On Tuesday, we went to Crystal Lake's Main Beach to see New Odyssey play, part of my Seven Bands in Seven Days effort. Main Beach was once part of what is called the Dole Mansion, a Crystal Lake landmark that fortunately still stands.
It belonged to Chicago successful businessman Charles S. Dole who bought over 1,000 acres of land by Crystal Lake in the 1860s. Construction of the mansion cost well over $100,000, a very substantial amount back then. And, no expense was spared. Charles was quite the wealthy man and wanted a showcase to show it off to his Chicago friends out in the country.
Charles S. Dole was a member of the Chicago Board of Trade grain market and with his brother James, was a partner in the Chicago-based Armour, Dole & Company. (I'll write about this company in my Cooter's History Thing blog later today.) The name Armour makes me wonder. Was this the Armour of meatpacking fame?
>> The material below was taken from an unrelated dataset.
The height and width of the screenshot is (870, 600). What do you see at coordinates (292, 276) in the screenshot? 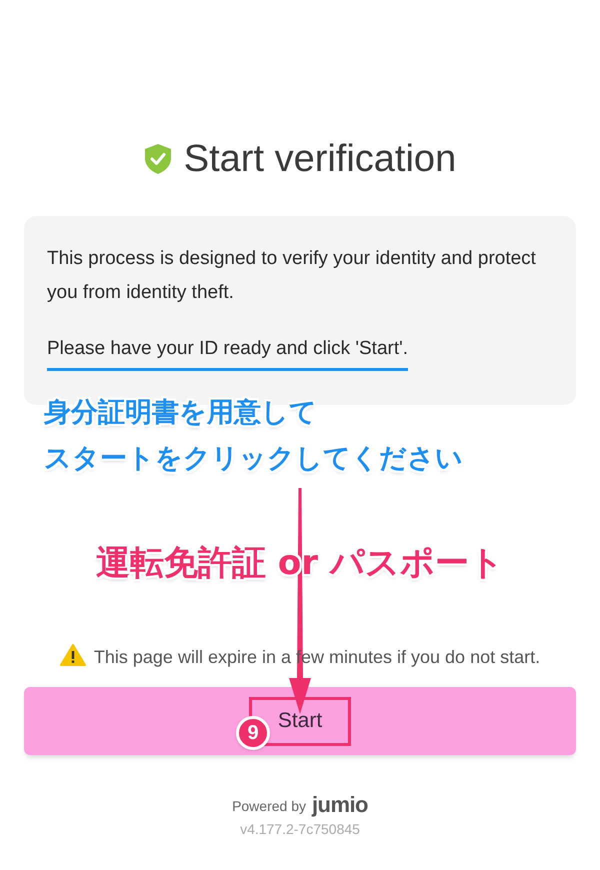
I see `info-text: This process is designed to verify your identity and protect you from identity theft.` at bounding box center [292, 276].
An example of his wealth took place at his daughter's 1883 wedding when he had a railroad spur built to the mansion from Crystal Lake's train station by the Chicago & Northwestern Railroad so his guests would not have to take horse and buggies.
He lived there until the 1890s and then sold it to his son-in-law for $1. In the early 1900s, it was owned by several ice companies who used it for operations in the lake. In 1922, it became Crysrtal Lake's first country club.
In 1945, it was sold to the Franciscan Order and used as a seminary until closing in 1970. The city now owns it.